[Records from a data collection]
===============

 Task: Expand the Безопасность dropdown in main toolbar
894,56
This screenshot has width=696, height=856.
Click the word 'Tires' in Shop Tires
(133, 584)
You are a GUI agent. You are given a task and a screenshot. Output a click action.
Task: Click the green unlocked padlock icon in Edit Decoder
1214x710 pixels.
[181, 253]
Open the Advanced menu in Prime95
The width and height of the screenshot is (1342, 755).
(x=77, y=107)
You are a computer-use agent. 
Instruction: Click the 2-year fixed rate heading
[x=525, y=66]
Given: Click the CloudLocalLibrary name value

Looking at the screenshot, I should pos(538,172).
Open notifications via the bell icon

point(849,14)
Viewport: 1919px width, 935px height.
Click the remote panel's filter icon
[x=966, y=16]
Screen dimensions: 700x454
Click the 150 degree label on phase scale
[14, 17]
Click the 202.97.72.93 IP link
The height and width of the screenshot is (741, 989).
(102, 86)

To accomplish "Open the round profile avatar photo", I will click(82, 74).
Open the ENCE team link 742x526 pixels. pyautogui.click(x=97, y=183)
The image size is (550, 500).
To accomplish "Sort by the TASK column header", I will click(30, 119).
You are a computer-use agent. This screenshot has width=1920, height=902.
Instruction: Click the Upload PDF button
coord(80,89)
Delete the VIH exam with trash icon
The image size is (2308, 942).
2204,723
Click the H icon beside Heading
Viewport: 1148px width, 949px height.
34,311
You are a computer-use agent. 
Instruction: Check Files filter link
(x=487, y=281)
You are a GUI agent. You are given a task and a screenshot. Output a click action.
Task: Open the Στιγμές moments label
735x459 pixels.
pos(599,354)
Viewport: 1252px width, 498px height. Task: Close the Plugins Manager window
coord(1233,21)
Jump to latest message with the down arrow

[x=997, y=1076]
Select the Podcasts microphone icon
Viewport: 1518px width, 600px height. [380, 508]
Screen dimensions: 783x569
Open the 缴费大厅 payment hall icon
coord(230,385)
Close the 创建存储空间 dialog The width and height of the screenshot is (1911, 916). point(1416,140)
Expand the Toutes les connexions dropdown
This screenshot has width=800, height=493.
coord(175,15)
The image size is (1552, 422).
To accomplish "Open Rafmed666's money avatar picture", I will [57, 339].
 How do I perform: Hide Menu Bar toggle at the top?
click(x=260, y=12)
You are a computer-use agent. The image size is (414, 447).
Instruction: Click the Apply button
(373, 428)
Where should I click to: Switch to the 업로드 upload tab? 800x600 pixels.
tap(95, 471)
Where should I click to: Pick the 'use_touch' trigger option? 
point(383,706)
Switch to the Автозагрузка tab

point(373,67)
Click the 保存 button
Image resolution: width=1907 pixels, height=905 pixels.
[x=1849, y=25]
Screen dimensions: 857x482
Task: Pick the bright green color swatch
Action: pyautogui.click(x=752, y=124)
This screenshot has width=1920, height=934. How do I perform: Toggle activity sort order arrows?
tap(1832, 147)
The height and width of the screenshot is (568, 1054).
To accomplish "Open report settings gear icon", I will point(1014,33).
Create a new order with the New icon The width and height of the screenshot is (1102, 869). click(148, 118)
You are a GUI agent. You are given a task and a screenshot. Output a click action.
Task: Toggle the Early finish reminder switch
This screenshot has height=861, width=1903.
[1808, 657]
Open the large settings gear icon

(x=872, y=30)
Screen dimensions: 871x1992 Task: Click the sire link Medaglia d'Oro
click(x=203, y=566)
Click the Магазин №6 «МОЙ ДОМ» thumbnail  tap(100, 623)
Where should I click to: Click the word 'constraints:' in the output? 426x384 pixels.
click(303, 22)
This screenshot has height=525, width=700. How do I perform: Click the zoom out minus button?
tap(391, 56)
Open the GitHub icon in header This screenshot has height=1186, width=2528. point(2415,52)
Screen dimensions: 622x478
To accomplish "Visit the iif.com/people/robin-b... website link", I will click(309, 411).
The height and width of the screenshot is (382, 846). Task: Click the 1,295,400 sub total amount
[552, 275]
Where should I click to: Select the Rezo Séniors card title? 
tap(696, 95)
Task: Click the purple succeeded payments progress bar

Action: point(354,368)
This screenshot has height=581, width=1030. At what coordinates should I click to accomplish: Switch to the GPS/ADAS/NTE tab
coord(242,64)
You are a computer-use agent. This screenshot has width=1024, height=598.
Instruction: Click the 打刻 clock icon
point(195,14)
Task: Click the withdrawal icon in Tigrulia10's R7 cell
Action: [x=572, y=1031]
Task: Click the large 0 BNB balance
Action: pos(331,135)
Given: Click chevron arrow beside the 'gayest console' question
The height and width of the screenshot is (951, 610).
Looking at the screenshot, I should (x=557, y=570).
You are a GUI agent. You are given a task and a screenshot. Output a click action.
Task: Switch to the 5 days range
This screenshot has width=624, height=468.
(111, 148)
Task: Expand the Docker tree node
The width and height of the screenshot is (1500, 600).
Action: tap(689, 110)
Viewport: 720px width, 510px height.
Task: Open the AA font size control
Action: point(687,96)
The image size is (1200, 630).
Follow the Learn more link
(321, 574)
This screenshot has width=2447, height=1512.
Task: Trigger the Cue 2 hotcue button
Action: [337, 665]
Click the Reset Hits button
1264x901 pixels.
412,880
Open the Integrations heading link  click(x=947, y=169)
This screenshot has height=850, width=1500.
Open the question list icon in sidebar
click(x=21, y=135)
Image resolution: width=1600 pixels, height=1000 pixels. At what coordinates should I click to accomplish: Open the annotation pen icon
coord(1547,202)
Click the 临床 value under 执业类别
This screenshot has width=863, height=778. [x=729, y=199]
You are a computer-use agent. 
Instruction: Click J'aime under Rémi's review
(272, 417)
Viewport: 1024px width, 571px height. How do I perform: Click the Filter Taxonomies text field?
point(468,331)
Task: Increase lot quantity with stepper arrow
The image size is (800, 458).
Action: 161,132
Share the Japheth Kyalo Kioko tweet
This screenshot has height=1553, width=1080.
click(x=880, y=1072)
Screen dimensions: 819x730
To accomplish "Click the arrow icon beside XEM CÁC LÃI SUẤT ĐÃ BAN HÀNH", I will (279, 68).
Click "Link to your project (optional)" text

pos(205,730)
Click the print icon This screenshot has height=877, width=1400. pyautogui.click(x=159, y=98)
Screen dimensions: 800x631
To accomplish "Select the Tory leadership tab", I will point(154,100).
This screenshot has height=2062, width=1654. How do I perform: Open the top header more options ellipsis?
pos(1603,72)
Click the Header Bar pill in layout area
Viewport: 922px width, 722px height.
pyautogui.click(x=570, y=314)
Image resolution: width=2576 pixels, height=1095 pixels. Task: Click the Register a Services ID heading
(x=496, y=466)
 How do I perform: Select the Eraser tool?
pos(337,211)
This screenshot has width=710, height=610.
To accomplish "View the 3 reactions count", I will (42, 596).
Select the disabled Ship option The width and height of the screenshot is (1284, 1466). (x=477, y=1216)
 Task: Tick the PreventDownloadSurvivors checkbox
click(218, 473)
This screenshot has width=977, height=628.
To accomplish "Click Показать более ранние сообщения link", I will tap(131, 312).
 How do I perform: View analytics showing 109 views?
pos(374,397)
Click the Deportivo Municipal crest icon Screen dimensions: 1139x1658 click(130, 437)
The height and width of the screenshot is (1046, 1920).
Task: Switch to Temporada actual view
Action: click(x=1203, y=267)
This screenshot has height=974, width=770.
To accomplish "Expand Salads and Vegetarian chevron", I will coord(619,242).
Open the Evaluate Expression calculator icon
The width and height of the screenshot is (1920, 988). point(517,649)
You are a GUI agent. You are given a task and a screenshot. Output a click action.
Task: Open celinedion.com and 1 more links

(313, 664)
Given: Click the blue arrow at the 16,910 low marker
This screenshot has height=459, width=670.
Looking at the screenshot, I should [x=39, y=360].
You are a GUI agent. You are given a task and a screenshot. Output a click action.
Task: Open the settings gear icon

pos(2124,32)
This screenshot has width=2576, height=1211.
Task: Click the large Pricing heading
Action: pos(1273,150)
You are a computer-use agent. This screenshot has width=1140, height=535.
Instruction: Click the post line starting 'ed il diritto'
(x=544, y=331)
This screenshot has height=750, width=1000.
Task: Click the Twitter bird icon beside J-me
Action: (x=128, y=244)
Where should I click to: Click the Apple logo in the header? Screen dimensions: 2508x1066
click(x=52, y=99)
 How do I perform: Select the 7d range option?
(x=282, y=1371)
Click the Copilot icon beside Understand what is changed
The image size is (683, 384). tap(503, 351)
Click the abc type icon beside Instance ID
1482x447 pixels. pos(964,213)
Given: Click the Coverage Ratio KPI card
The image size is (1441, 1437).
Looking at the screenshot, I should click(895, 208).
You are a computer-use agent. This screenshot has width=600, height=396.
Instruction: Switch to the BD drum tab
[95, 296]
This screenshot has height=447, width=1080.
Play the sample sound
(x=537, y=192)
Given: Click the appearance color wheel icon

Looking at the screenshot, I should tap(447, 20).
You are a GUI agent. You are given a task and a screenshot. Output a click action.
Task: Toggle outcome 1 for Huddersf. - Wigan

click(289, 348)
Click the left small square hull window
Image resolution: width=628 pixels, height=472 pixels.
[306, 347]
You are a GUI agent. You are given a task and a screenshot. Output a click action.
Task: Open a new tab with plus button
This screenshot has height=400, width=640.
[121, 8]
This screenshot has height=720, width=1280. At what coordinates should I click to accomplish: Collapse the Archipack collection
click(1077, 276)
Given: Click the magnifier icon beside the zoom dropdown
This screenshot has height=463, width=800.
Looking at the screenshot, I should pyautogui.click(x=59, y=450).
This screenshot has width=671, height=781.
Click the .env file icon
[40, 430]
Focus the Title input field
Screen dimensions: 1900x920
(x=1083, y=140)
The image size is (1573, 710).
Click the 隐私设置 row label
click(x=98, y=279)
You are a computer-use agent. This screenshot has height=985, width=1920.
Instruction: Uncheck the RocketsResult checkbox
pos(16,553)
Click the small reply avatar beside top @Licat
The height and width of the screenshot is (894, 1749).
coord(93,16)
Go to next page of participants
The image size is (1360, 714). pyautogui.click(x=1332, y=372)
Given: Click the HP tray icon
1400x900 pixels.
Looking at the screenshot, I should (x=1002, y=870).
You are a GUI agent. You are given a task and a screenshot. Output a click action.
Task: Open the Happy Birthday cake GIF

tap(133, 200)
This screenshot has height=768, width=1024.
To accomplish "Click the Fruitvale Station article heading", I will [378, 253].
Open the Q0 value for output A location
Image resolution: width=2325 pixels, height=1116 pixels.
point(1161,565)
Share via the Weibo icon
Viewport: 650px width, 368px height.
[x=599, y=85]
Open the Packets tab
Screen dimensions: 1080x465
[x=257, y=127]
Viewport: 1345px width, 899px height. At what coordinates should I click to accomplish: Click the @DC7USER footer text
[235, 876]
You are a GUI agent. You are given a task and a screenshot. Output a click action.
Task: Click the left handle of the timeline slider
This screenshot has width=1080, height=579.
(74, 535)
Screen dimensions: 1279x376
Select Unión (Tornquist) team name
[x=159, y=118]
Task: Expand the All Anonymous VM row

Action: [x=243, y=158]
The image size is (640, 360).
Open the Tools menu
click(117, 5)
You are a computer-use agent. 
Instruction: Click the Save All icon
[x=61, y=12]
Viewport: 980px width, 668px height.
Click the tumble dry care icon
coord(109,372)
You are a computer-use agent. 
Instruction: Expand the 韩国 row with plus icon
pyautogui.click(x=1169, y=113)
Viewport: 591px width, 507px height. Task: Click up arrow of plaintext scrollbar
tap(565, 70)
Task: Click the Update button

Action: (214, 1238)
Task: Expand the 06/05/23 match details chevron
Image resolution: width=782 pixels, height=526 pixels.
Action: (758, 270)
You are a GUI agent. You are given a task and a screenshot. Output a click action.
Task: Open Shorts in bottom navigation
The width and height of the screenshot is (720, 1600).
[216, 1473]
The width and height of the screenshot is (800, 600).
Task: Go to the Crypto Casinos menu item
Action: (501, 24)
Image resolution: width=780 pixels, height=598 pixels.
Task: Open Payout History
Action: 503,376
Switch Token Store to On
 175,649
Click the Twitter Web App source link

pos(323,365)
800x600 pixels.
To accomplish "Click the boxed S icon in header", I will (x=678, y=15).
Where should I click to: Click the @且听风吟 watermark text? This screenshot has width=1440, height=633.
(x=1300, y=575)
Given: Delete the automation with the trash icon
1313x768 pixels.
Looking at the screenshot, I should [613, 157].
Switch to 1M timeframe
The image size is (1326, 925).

===============

- **Exercise directions**: Extract the first line above and each line after it up to and including the one with "has width=1920, height=902.", please, exactly and with nothing else.

- **Final answer**:
 Task: Expand the Безопасность dropdown in main toolbar
894,56
This screenshot has width=696, height=856.
Click the word 'Tires' in Shop Tires
(133, 584)
You are a GUI agent. You are given a task and a screenshot. Output a click action.
Task: Click the green unlocked padlock icon in Edit Decoder
1214x710 pixels.
[181, 253]
Open the Advanced menu in Prime95
The width and height of the screenshot is (1342, 755).
(x=77, y=107)
You are a computer-use agent. 
Instruction: Click the 2-year fixed rate heading
[x=525, y=66]
Given: Click the CloudLocalLibrary name value

Looking at the screenshot, I should pos(538,172).
Open notifications via the bell icon

point(849,14)
Viewport: 1919px width, 935px height.
Click the remote panel's filter icon
[x=966, y=16]
Screen dimensions: 700x454
Click the 150 degree label on phase scale
[14, 17]
Click the 202.97.72.93 IP link
The height and width of the screenshot is (741, 989).
(102, 86)

To accomplish "Open the round profile avatar photo", I will click(82, 74).
Open the ENCE team link 742x526 pixels. pyautogui.click(x=97, y=183)
The image size is (550, 500).
To accomplish "Sort by the TASK column header", I will click(30, 119).
You are a computer-use agent. This screenshot has width=1920, height=902.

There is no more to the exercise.